Antonella Fattori: Il mio personaggio incarna nell'immaginario collettivo la chirurga per eccellenza. Cristiana Gandini è una bella donna, umana, emotiva quando serve e razionale quando serve. Insomma, come dovrebbero essere tutti i chirurghi.
Alessia Barela: Io invece sono la più fortunata di tutte perché ho deciso di lasciare in pace tutti i bei maschi del cast e di dirigermi su altri lidi...
In che modo si alternano i registi durante la lavorazione? Gianpaolo Tescari: Secondo un semplice criterio aritmetico; io ho diretto la prima puntata e gli altri due registi mi hanno seguito a ruota. Abbiamo continuato a seguire lo stesso turno, interrompendolo solo per criteri logistici. È stato fondamentale l'apporto del direttore creativo che ci ha assistito durante la lavorazione per armonizzare lo stile di regia ed evitare scelte artistiche incoerenti.
Lucio Gaudino: In molte altre serie lunghe (come La Squadra) sono coinvolti fino a cinque o sei registi complessivamente. Nel nostro caso c'è stato un forte affiatamento che ci ha permesso di interagire gli uni con gli altri e di realizzare un prodotto il più possibile omogeneo. Per me è stata un'enorme esperienza formativa, perché mi ha permesso di andare al di la del mio orticello e di imparare da altri colleghi.
Che difficoltà hanno incontrato gli attori nel rapportarsi a registi differenti?
Antonella Fattori: Il rapporto che si instaura tra un attore e il suo regista è sempre molto intenso, tanto che io lo paragono sempre a una storia d'amore. In questo caso si trattava di gestire tre storie d'amore contemporaneamente, compito non certo facile! È stato faticoso riuscire a sintonizzarsi allo stesso modo con tutti i registi, almeno all'inizio. Forse il valore aggiunto è la possibilità di sperimentare il personaggio in direzioni e aspetti diversi.Alessia Barela: Per me il fatto di dover interagire con registi diversi è stimolante. Fare affidamento su più di una persona consente di tirar fuori maggiori risorse artistiche e di approfondire al meglio le sfaccettature del personaggio.

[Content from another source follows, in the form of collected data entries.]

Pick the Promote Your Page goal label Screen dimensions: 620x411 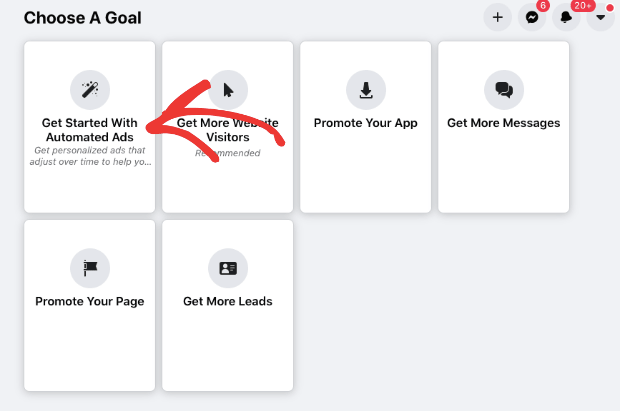click(90, 301)
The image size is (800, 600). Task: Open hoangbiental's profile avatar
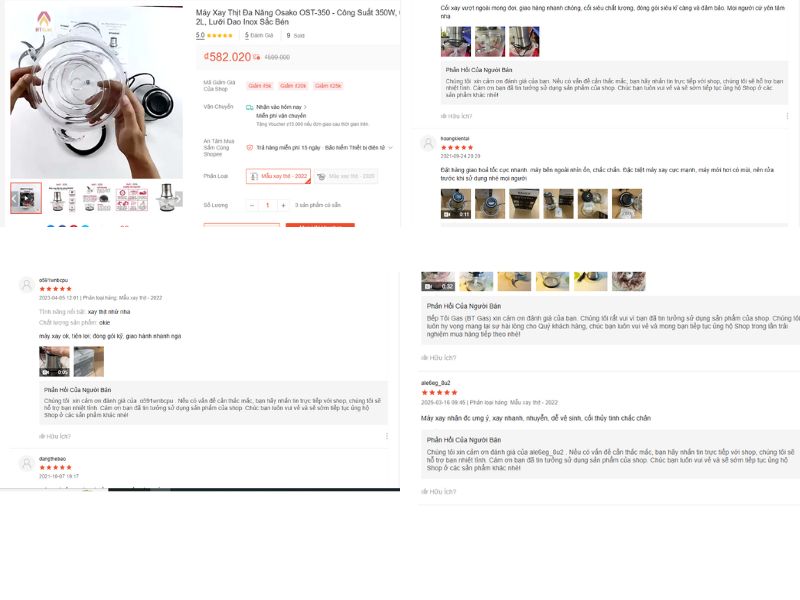coord(428,143)
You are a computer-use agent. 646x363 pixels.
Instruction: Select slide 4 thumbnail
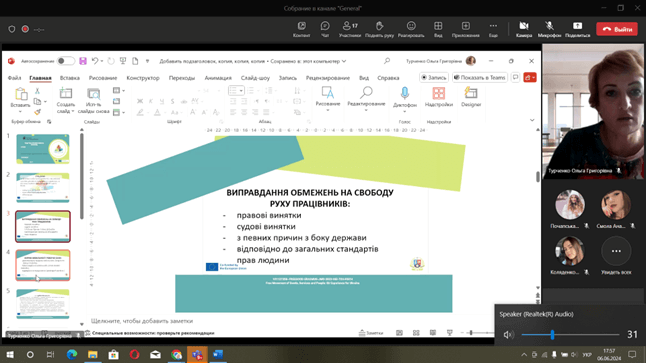43,265
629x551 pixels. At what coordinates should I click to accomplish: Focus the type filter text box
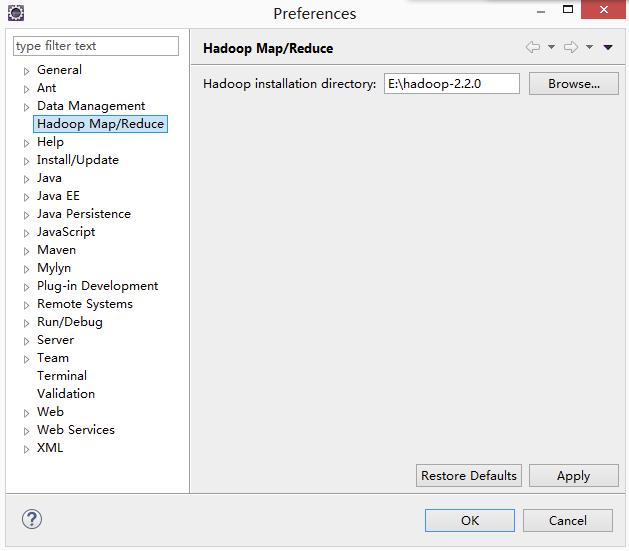point(96,46)
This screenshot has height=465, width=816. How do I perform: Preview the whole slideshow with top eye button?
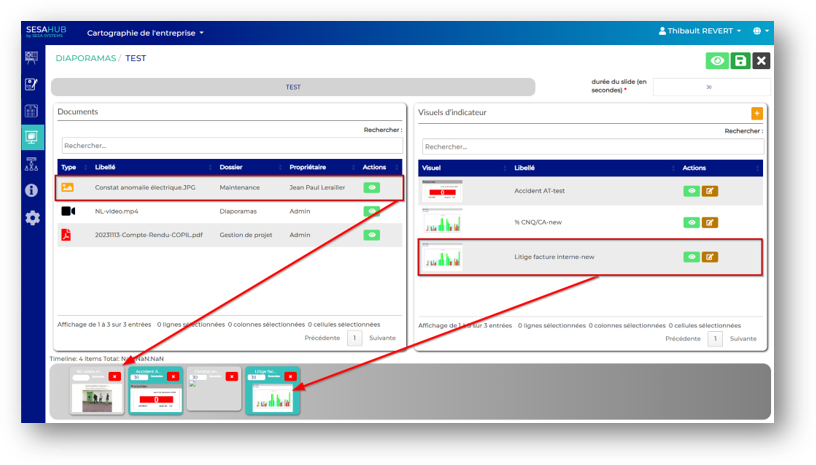pos(716,61)
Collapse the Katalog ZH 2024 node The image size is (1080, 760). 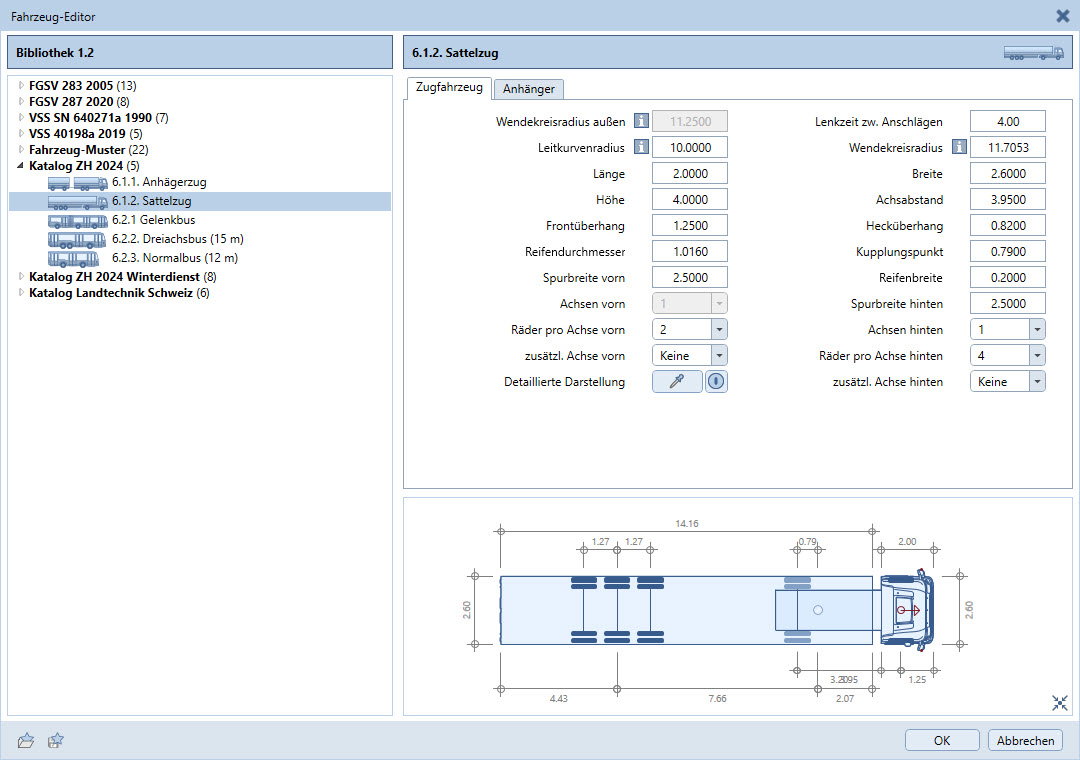[21, 165]
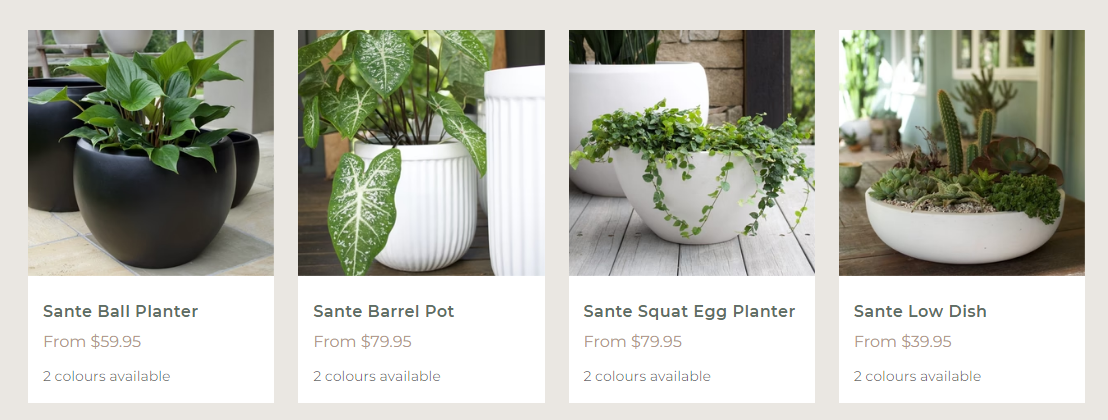
Task: Click the tall cactus in the Low Dish photo
Action: tap(950, 132)
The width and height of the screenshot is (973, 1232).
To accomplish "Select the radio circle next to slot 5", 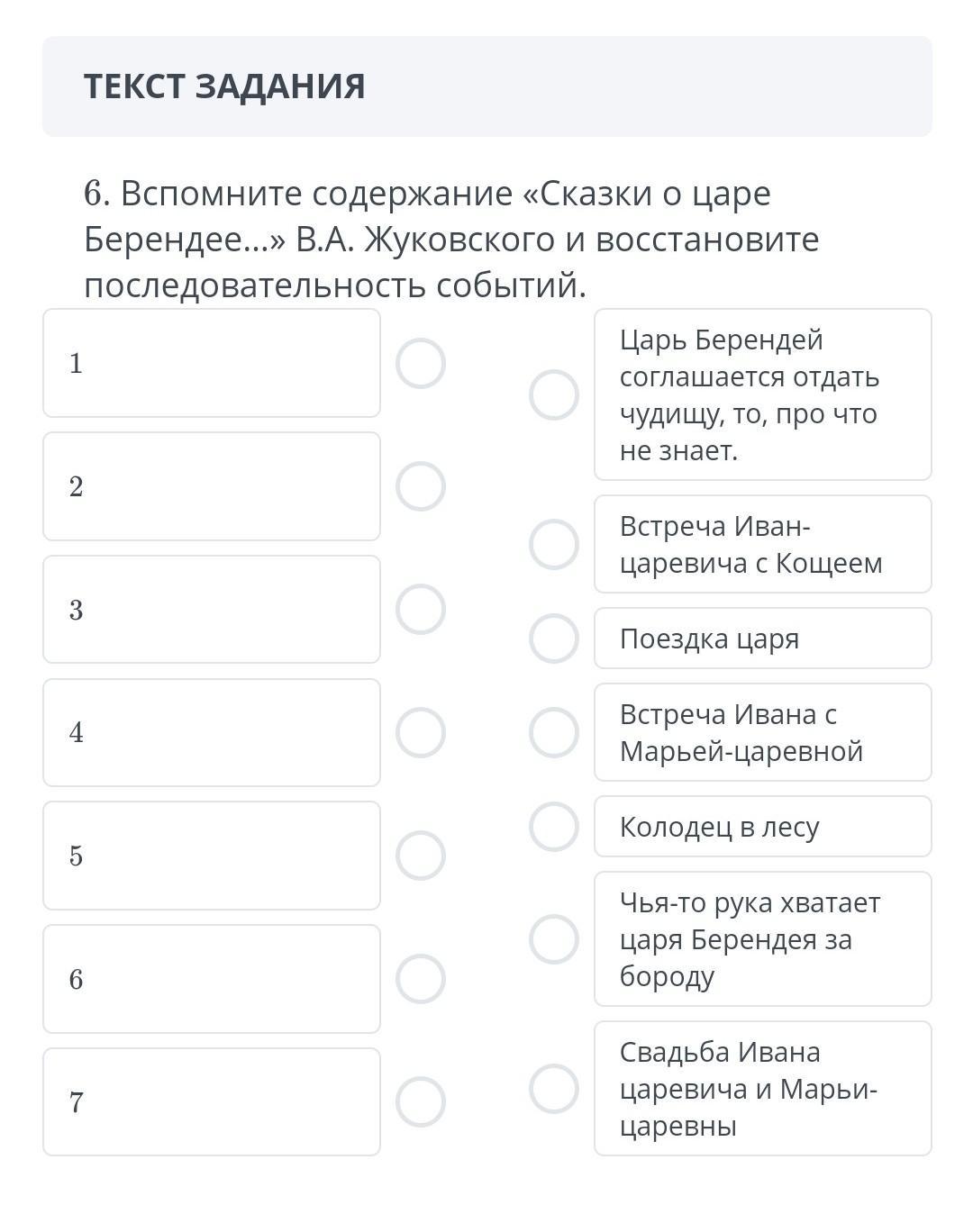I will [421, 856].
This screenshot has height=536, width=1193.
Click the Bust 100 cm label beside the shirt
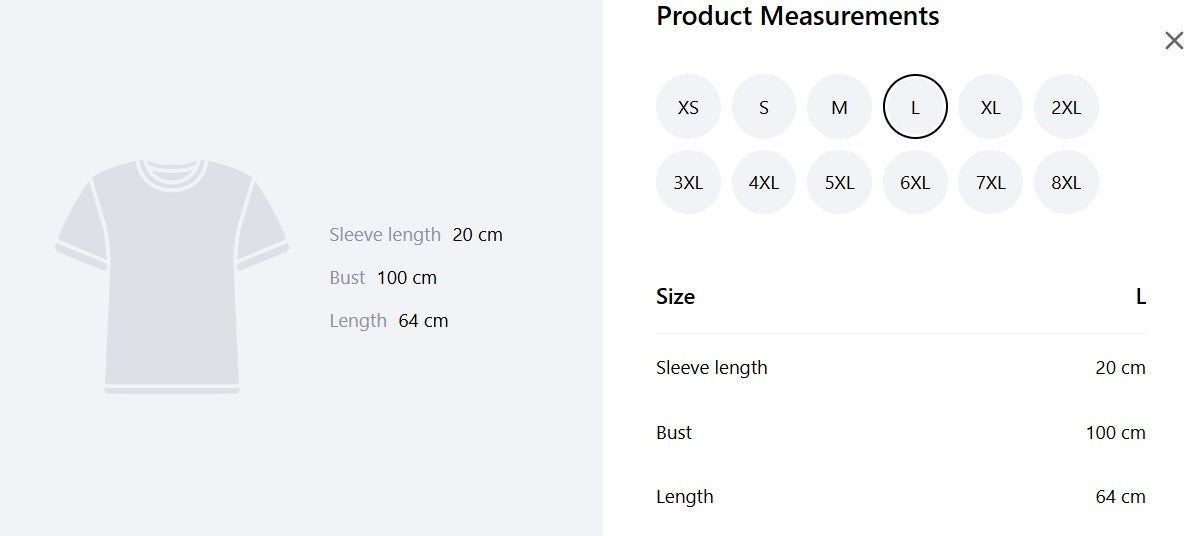pos(383,278)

È già in lavorazione una seconda stagione di Terapia d'urgenza? Antonio Marano: Attualmente è già avviata la fase di scrittura della seconda stagione. Confidiamo nel buon esito di queste 18 puntate, nonostante la prima serata di venerdì sia molto difficile (ma era l'unico giorno possibile per la programmazione). Tuttavia credo che la nostra formula editoriale sia quella vincente. La Rai ha curato un'ottima campagna promozionale e penso si possa, se non replicare il successo spagnolo, raggiungere un buon risultato.